Exercises:
**A)** List every abbreviation or acronym that appears in the article about TNO and the space-based quantum internet.
**B)** Continue the article about TNO and the space-based quantum internet from where it stops.
** Opening Excerpt block **
Search

TNO joins European project to develop space-based ‘quantum internet’

Terrestrial global quantum internet is “blocked” due to signal losses in fiber, says Netherlands research group.

TNO, an independent not-for-profit research organisation based in the Netherlands, has joined a European collaboration to develop what it calls a “global quantum internet enabled from space”. The group’s justification is that a possible terrestrial future global quantum internet is “blocked” due to the significant signal losses in fiber.

TNO believes that satellites are required “so that cities and continents can be connected to eventually be part of the global quantum internet and fully benefit from its promising applications,” it stated.

To provide for this, TNO and the Institute of Communication and Computer Systems (ICCS) and a consortium of other European partners, join forces in the LaiQa-project, which stands for Leap in Advancing of critical Quantum key distribution-space components.
** Closing Excerpt block **
** Opening Data extracts block **
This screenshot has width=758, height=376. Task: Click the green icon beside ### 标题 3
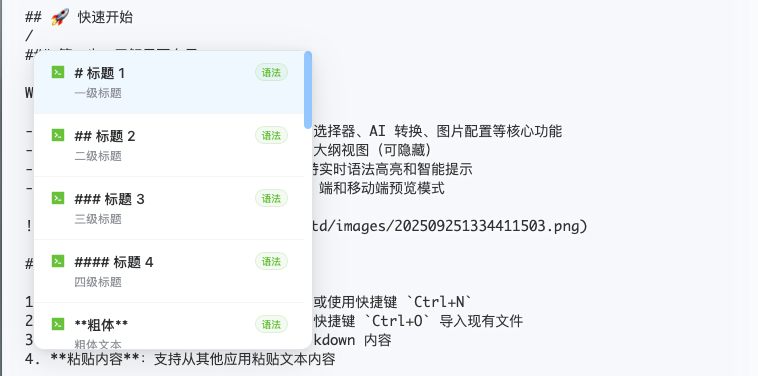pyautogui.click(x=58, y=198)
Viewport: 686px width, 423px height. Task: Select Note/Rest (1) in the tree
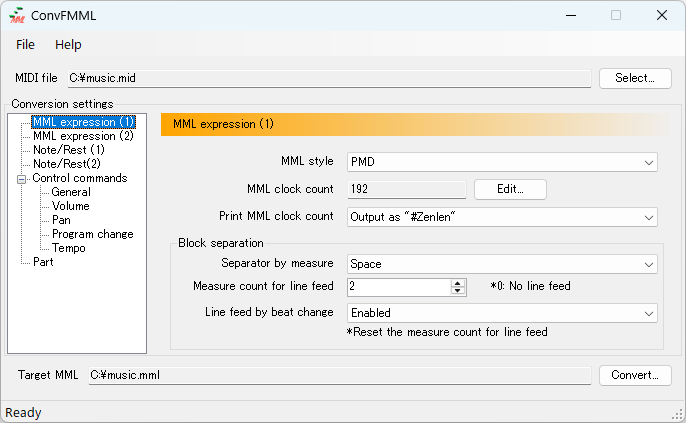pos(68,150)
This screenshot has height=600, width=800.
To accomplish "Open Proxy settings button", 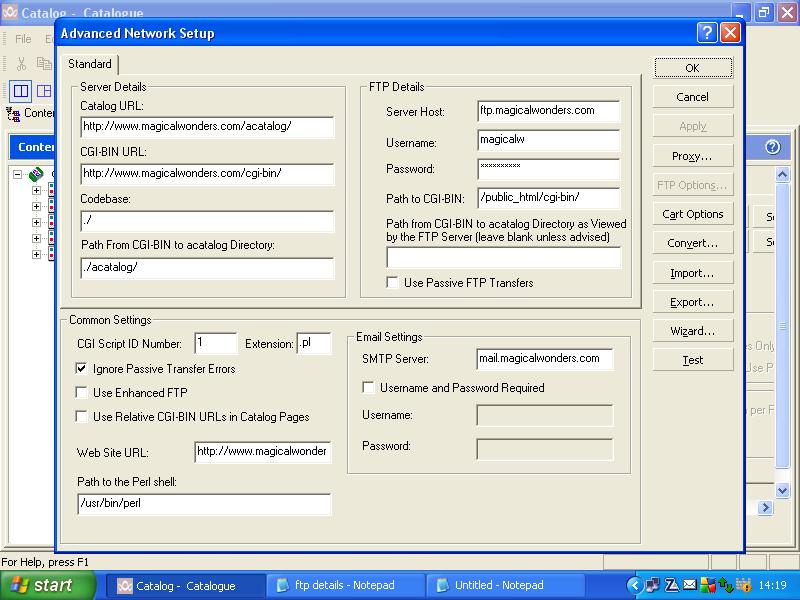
** Closing Data extracts block **
** Opening Data extracts block **
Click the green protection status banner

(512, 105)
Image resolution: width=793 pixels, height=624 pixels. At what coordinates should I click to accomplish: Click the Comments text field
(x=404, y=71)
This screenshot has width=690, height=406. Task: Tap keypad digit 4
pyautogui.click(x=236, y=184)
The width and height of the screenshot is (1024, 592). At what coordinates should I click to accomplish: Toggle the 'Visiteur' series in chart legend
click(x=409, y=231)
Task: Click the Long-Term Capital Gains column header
** Closing Data extracts block **
** Opening Data extracts block **
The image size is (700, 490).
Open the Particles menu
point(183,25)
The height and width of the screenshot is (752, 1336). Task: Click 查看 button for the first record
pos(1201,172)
** Closing Data extracts block **
Results for each task:
**A)** TNO, ICCS, LaiQa

**B)**
This development was announced on September 1st in Berlin, Germany. Kees Buijsrogge, Director TNO Space, commented, “By combining TNO’s expertise in the field of quantum, classical networks and free space optics with the expertise or our European partners, we’re confident we can develop the space technology to make it happen.”

Because of their unprecedented computational power, quantum computers will offer new possibilities for innovation, stated TNO, adding, “In the coming decades, such computers are expected to solve some of the biggest challenges humankind is facing in medicine discovery, material design, predictive analysis, to give some examples.”